In summary, LRRK2 gets recruited to permeabilized LYS that are not sufficiently damaged to trigger lysophagy. At the lysosomal membrane, LRRK2 is able to phosphorylate RAB35 and RAB10, leading to their retention in the membrane. This event is required to bring the motor adaptor protein JIP4 to the lysosomal membrane where it helps forming tubular structures along microtubules that can secondarily form small vesicles that can interact with other lysosomes (Fig. S5H). We call this newly described process LYsosomal Tubulation/sorting driven by LRRK2 or LYTL.
DISCUSSION
Although a genetic link between LRRK2 and PD was first reported in 2004(1),(37), the role of this kinase in the cell remains uncertain.

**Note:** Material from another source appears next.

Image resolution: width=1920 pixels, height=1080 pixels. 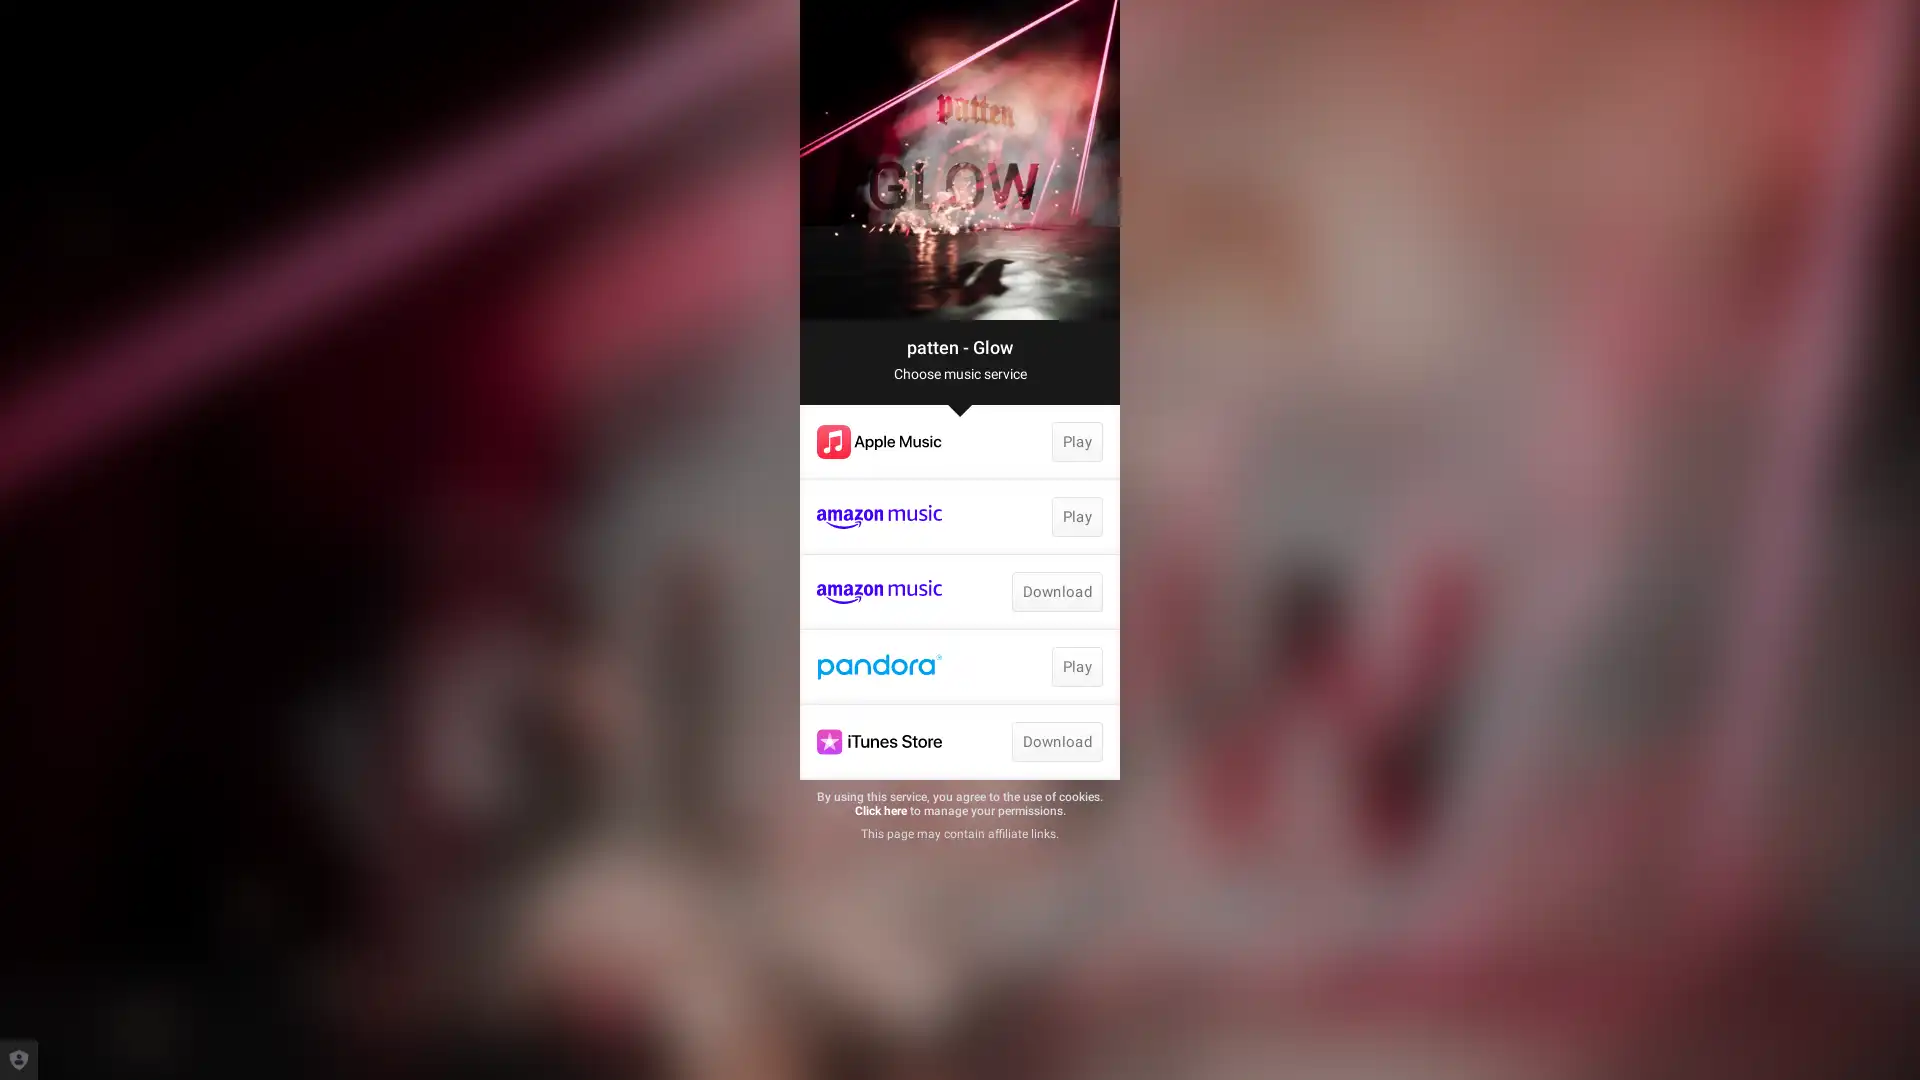 I want to click on Play, so click(x=1075, y=515).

The localization of LRRK2 to intracellular membranes(38),(39),(40) and the observation that RAB GTPases are kinase substrates for LRRK2 (8),(41),(9), suggests that LRRK2 might be involved in vesicle-mediated transport(42). However, the major phenotype seen in LRRK2 knockout animals or in animals treated with LRRK2 kinase inhibitors is accumulation of lysosomal damage. This suggests to us that a major role for endogenous LRRK2 must be related to lysosomes.
Here we describe how LRRK2 can be recruited to the membrane of partially damaged and permeabilized lysosomes to trigger a newly described process that we call LYTL. A striking feature of LYTL is the activation of LRRK2 kinase activity. This is reminiscent of activation at other membranes, including at the trans-Golgi network (TGN) (8),(43).

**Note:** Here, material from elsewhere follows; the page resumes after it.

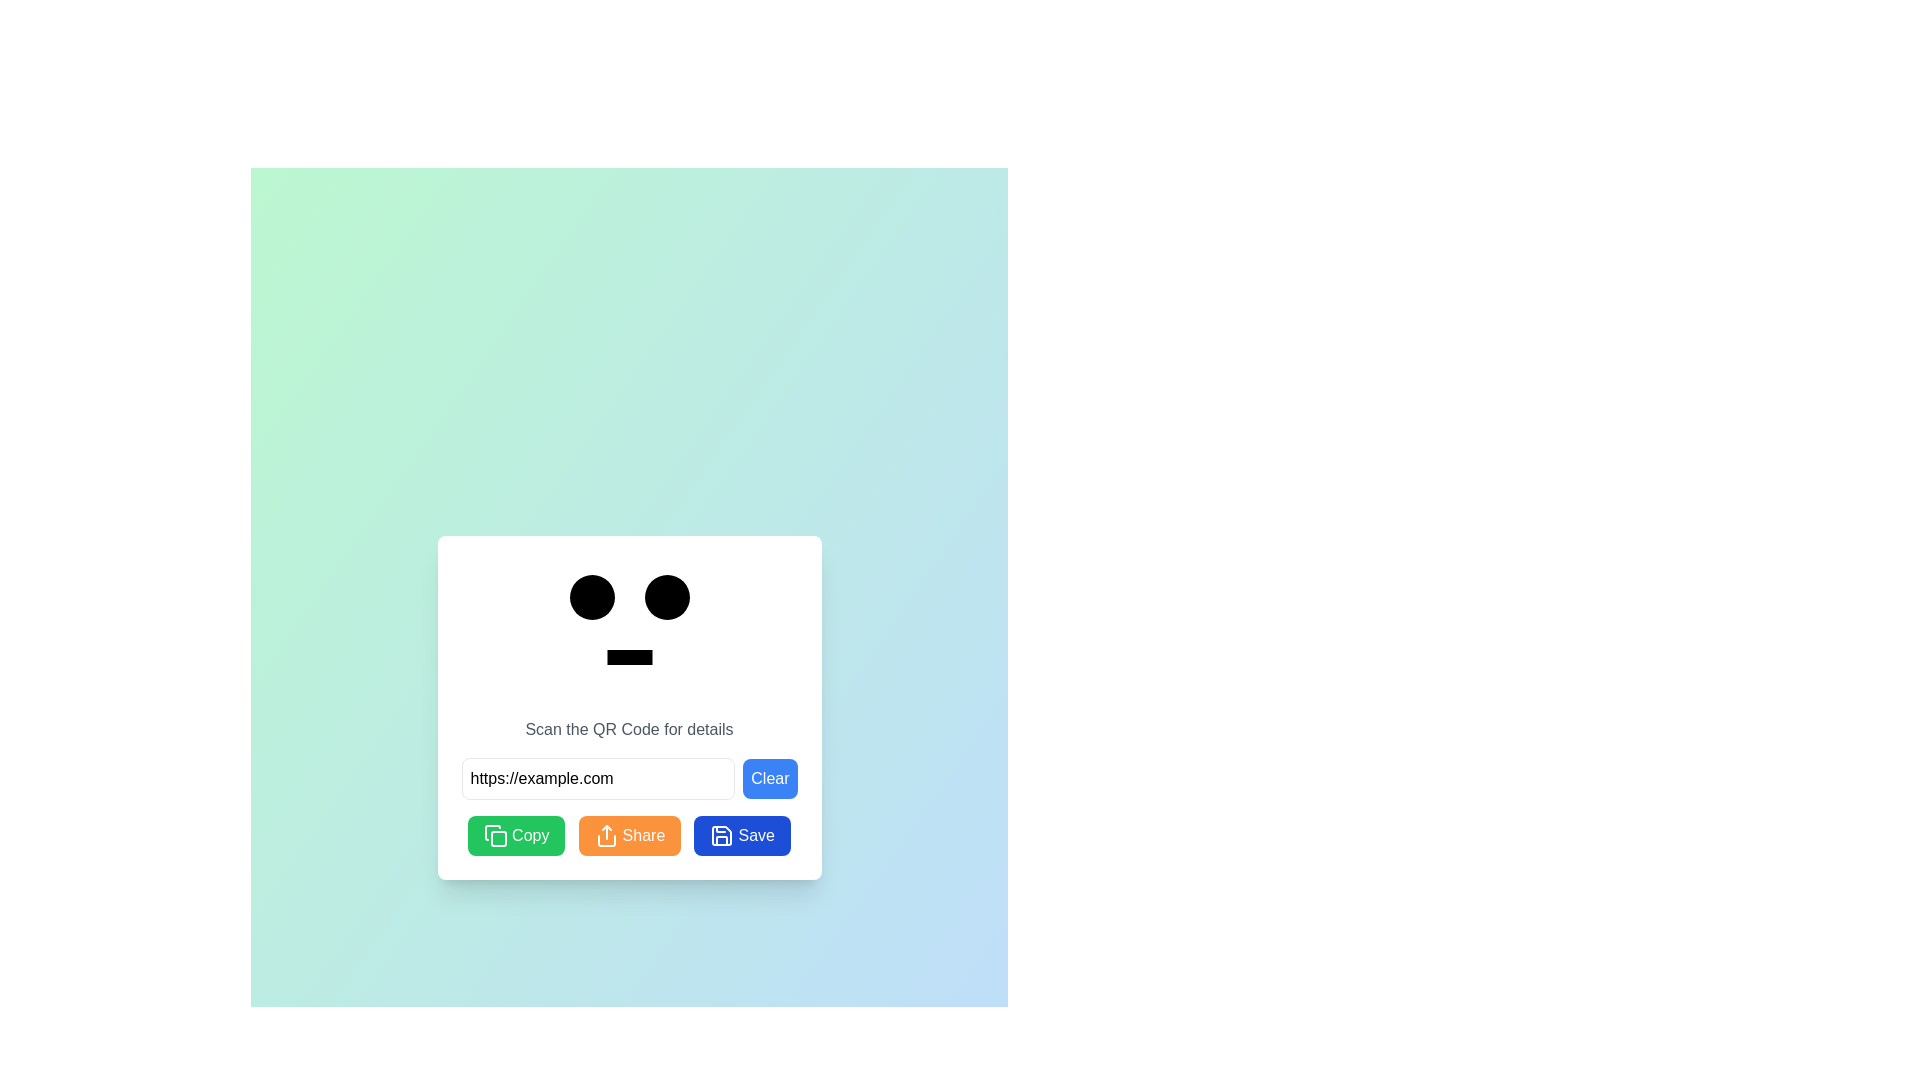 The width and height of the screenshot is (1920, 1080). I want to click on the floppy disk icon within the 'Save' button, which is the last button in a row of three buttons at the bottom of the card, so click(721, 836).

However, that observation depends on overexpression of RAB29 whereas LYTL requires only modest lysosomal membrane damage, at levels less than those required to trigger lysosphagy. Consequentially to activation, LRRK2 phosphorylates RAB35 and RAB10, leading to their retention in the lysosomal membrane likely in turn due to diminished binding of p-RABs to GDI1/2(21). At the same time, p-RABs are able to recruit JIP4 to membrane damaged lysosome, consistent with prior data showing enhanced binding of p-RABs to this motor adaptor protein(10). Thus, JIP4 is a novel RAB effector in the lysosomal membrane, similar to the role previously described for JIP4 in recycling endosomes(35).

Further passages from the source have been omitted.